When I moved to my own server a few years ago I set up my own WordPress installation, migrated my old LiveJournal posts over 1, and I’d blog about something I did recently or what I was feeling that day, but nowhere near how frequently I posted back in the LJ days. Even so I now have 5,477 posts altogether. 5,477! That’s enough for a post a day, every day, for fifteen years. Impressive considering that I started writing in 2001 and that I’ve only done about 80 posts in the last few years since moving away from LiveJournal. I guess you could say I was a bit prolific in my LiveJournal days.
One of the things that I really miss about LiveJournal was subscribing to your friends’ journals and reading them all in a single place via the friends list. Yeah, there’s things like RSS, but not as many people seem to use RSS since Google cancelled Google Reader. 2 I also missed being able to lock down posts so just your followers, or a subset of friends, could read your writing, and that not everything you wrote was instantly visible to the whole world. I think that was one reason why I didn’t write on here as much as I hoped to; while I might not be comfortable with having everything I write either visible to the entire world and their intelligence agencies (:P), I also didn’t enjoy locking everything I wrote down for my eyes only, and even though WordPress has an option to password-protect individual posts I didn’t see that as a very good solution for what I wanted.

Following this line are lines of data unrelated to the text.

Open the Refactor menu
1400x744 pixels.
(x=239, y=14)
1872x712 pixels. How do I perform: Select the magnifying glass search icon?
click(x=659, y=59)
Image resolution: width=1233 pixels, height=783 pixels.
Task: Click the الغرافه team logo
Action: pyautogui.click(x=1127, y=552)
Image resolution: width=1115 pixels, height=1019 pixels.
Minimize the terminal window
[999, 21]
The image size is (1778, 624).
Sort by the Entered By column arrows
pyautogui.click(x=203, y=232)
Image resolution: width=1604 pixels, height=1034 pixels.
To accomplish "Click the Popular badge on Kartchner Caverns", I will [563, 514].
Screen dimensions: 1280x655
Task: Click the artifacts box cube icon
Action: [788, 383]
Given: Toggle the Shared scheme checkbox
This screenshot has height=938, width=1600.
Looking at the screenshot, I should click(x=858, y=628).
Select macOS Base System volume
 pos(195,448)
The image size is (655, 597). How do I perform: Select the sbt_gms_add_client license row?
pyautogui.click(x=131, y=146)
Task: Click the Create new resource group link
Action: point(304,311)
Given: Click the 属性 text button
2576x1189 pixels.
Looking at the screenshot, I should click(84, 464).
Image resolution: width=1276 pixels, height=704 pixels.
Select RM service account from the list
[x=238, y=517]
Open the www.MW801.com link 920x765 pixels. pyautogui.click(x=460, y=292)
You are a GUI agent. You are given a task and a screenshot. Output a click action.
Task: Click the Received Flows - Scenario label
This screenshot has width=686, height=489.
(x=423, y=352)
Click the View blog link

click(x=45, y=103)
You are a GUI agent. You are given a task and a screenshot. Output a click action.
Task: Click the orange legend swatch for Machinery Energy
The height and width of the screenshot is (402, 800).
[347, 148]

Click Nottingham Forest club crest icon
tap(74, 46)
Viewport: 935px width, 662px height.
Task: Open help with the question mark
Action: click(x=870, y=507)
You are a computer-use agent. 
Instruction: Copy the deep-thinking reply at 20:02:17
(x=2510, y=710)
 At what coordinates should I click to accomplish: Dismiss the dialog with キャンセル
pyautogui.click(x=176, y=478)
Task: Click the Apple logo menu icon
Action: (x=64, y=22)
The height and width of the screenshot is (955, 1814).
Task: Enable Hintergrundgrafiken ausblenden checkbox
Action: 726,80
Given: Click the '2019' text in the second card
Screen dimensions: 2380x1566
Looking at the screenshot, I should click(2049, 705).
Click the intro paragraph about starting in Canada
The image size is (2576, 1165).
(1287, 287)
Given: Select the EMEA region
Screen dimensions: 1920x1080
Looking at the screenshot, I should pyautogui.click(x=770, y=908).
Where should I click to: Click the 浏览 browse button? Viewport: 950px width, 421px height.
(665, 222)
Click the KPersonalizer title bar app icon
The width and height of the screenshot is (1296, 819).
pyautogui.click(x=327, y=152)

Anyway, to make a long story short I spent the last few days trying to recreate some of the features I missed from LiveJournal here on my blog, and used some feedback from friends to help drive some of the implementation.
So: reading posts all in one place. RSS is still an option, but not many people still seem to use RSS. Checking this website to see if there’s something new is also an option, but that means remembering to check the website. I looked into setting up an email newsletter, but it sounded like most of my friends have abandoned email – I know I get too much of it – and I couldn’t integrate it seamlessly with the blog or work with post permissions so I scrapped that idea for now, but since I still wanted some way people could be notified when a new post goes up I created a Twitter account @gf_times people can follow for notifications.
As for limiting the audience for my writing, some of my writing will still be publicly available (like this post!), but to read any of the rest you’ll have to register and sign in. Sorry, them’s the breaks. At least I might be encouraged to write more if I know there’s actually an audience interested in what I’m writing, and if I know who my audience is then you have a good chance of me opening up more of my writing to you, so make your username something I’d recognize!
I added a few other features to the site that I wished LiveJournal had and the lack thereof made returning to LJ a nonstarter for me. Things like the site being SSL/TLS encrypted! Well, my site’s been encrypted for a while, but learning how to encrypt my site and getting an A+ Qualys rating is something I’m proud of, and something that absolutely makes sense in an online-journal context. Played around with plugins and I have it so site emails are now PGP-signed (and encrypted, if you put your public key in your profile), and there’s a checkbox to encrypt your comment to me when posting. You can also enable two-factor authentication in your profile if you’d like, too.
- The good thing about having all your writing in one place is it makes backing up all your writing easier. The bad thing about having all your writing in one place is now all your writing is in one place; I looked back on stuff I wrote when I was 18 or 19 and all I can say now is Y-I-K-E-S. Buzz, your old journal posts, woof.
- I myself use Fever now for my self-hosted RSS aggregation needs.